Copyright debate is good for law
Updated: 2012-05-08 11:08
By Wang Yiqing (China Daily)
The National Copyright Administration released for comment a draft Copyright Law on its official website on March 31. It provoked an immediate and heated response, especially from the music industry which has shown unprecedented unity and publicly submitted suggestions to the legislature in the name of the China Audio-Video Association Recording Works Council and the China Musicians Association Pop Music Society.
Composers, songwriters and Record Companies are strongly opposed to the draft amendments as they believe it will undermine their rights if passed.
Article 46 of the draft stipulates that three months after a recording is released it can be used to make new recordings by non-copyright owners as long as they apply to the copyright authorities, pay remuneration to the owners and clearly state the copyright owner.
The draft deletes the proviso in the existing law that: "No such work may be used where the copyright owner declares that use is not permitted."
"If the provisions are passed, that will undermine the enthusiasm of music writers and even China's music industry," Song Ke, chief executive officer of Taihe Rye, a record company based in Beijing, was quoted as saying in China Youth Daily.
Industry insiders are also concerned that the provisions will make record companies less willing to invest in recording and promotion.
"Once the law takes effect, no company will want to invest in music recordings, which will destroy the fragile domestic music industry," Zhou Yaping, CEO of New Run Entertainment and executive vice-president of the Recording Works Council, told the media at a news conference.
Record companies will not be able to recover the costs of producing recordings and promoting singers within three months, Zhou said.
To safeguard their interests, music industry practitioners suggest extending the time limit and preserving the original proviso.
Statistics provided by Lu Jian, president of Ocean Butterflies International and secretary-general of the Recording Works Council, show that the music industry's revenues from recordings decreased sharply in 2011 to about 100 million yuan ($15.9 million), down from 2 billion yuan a decade before.
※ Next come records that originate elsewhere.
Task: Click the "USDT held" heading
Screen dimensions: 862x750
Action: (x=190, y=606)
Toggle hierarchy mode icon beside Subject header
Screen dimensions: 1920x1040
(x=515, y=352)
Currently no domestic music company is listed and no domestic record company has more than 100 employees.
However, the National Copyright Administration says the revised law aims to regulate the rights of the copyright holders and facilitate the proper use of copyrighted works.
"We take this provision very seriously, and will seek a solution that can best balance various rights and claims," Yan Xiaohong, deputy director of the National Copyright Administration, said at a news conference.
Wang Ziqiang, director of the legal affairs department of the National Copyright Administration stresses that "making a sound recording based on the original one is a process of recreation that adds value to the former, which is different from a photocopy".
Li Mingde, a researcher at the Intellectual Property Rights Center with the Chinese Academy of Social Sciences, has pointed out that the Copyright Law is not merely to protect copyright owners, but also to balance their interests with the interests of communicators, users and the public.
Each side can find related copyright regulations from other countries to support their argument, and the international agreement governing copyright, the Berne Convention for the Protection of Literary and Artistic Works, permits member countries to independently decide whether to adopt the statutory license or not depending on their domestic situations.
But protecting the rights of copyright owners is the precondition for guaranteeing the interests of communicators, users and the public. Without the copyright owners' creation, there's no musical works at all. If musicians lose their enthusiasm to create music, what is there to communicate and enjoy? Thus the opinions of composers and songwriters and record companies should be seriously considered, because they not only reflect their own interests, but also the public's interests.
However, no matter what the final outcome is, the controversy surrounding the draft is a good thing because public discussion and positive interaction among different interest groups is the indispensable procedure of lawmaking. It's the right of different groups to openly express their opinions and try to safeguard their interests under the framework of the law. Although no law can satisfy everyone, the legislature must truly try and balance the various interests, because a good law must be the one that sticks to the principle of justice and fairness.
The author is a writer with China Daily.